Chris Sherry at 10:16 on 17 Feb 2017

It was great to have someone stand up and give a talk about how confusing many of these terms really are - I think it's important to share that as it's easy to feel isolated when you think you are the only one who doesn't know these words.

It's also nice to see that I'm not the only one that has trouble finding a definition that makes sense.

A couple of the gifs / images were used to good effect, such as the one to describe encapsulation using cats but there are not many examples of this. I think Jennifer could have used imagery and diagrams more to explain visually what these definitions are as the talk was very wordy. The code examples that were in the talk went quickly and were quite small - I didn't find they helped with my understanding.

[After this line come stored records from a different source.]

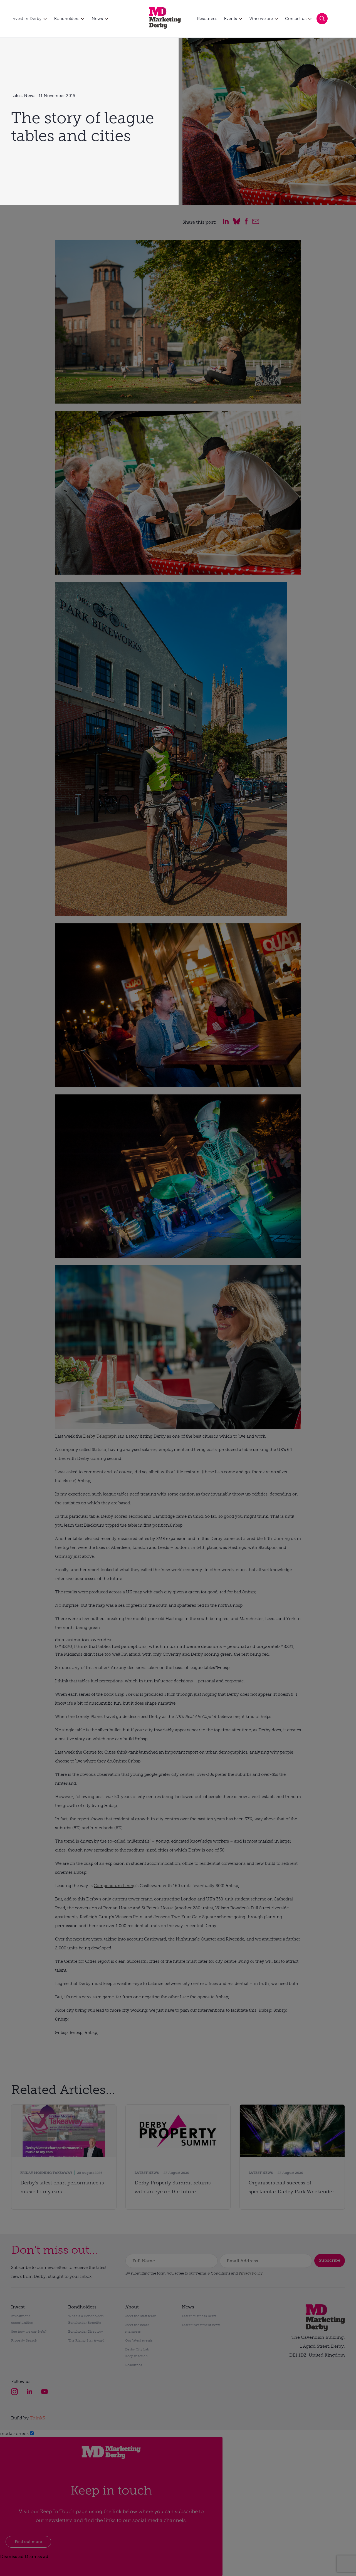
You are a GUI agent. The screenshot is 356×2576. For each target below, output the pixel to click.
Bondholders (66, 18)
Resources (207, 18)
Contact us (295, 18)
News (97, 18)
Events (230, 18)
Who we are (261, 18)
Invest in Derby (26, 18)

Lots of potential here and I think this is a talk that Jennifer should definitely build apon because the underlying point of the talk is one worth sharing.

Rated 2

David Yell at 10:20 on 17 Feb 2017

Although interesting, having someone read Wikipedia to you on stage doesn't make for a great keynote talk.

Rated 4

Gary Fuller at 10:27 on 17 Feb 2017

Cats, gifs and jargon, in glorious harmony. Really useful as a newbie, coming from a Psychology and basic Maths teaching background (with no higher level Computer Science qualifications), to know that the terminology is opaque to everyone at first. The talk itself was engaging, but definitely needs to be expanded to an hour long for us newbies. Jennifer is a really engaging speaker and I'm looking forward to hearing her again.

The topic has great potential, but I really expected a wider reach. Essentially fun and thought provoking, but still feels like there's way more that could be said on this topic.

Rated 2

Katy at 15:48 on 17 Feb 2017

Nice concept, but fell a bit flat. It was either too wordy, or not wordy enough. For example, quoting wikipedia to explain scope... not great. Using cat gifs to try and explain scope instead? Not much better either TBH. Some funny/humorous points, and the general overarching moral of helping people to understand things that experienced programmers would consider basic, but are simultaneously highly confusing to a newbie.

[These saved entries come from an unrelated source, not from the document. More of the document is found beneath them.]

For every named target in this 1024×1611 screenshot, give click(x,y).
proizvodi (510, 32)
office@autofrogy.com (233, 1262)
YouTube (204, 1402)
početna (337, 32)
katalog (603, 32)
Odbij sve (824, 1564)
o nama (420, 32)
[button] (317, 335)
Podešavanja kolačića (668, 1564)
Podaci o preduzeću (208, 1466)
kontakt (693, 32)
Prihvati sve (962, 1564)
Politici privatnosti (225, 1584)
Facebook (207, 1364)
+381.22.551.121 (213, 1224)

For some advice, I'd like to see fewer GIFs - quality rather than quantity; a few is fine for punchlines, but the amount presented here was a bit overwhelming. Was I supposed to be laughing the whole way through? That conflicted with the fact that the GIFs were interspersed with some very wordy, serious-sounding slides so the presentation ran at two extremes. Maybe reduce the wordiness and the GIFs to try and find a nice middle ground, because the topic definitely had potential.

Rated 3

Davo Smith at 20:16 on 17 Feb 2017

Important central idea - questioning the jargon we use: where it comes from, what it means and why we should all be a bit more open to around and explaining it to those who look confused.

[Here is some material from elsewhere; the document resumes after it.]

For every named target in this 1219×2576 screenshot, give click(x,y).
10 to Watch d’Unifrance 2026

But, the presentation fell a bit flat. Maybe it was too early in the morning after the social, but many of the animated gifs felt like punchlines that just didn't register.

Rated 3

Mattias Wirf at 23:08 on 18 Feb 2017

Entertaining, and interesting subject. However, I feel it could have some more discussion about for example the "impostor syndrome", or the communication between self-taught developers and thoose with a degree - something I have noticed . It also could have been a little longer :) But good start of the day.

I actually thought this *wasn't* going to be all that interesting - the typical "hey guys, none of us knows everything, and it's okay to admit it" impostor syndrome talk - but in the event it turned out to be just great (IMO). Perhaps it's because I come from a Latin/Greek/linguistics background so I was pretty much the ideal audience for this kind of thing, but I think it's *fascinating* to examine the terminology of our field and how, in so many cases, it seems to have been randomly plucked out of the air, in a manner highly likely to confuse an outsider. For no real reason! We could probably do a lot better at explaining what we do to outsiders, if we put our minds to the language we choose to describe it. So yeah, a really good and thought-provoking keynote, I thought.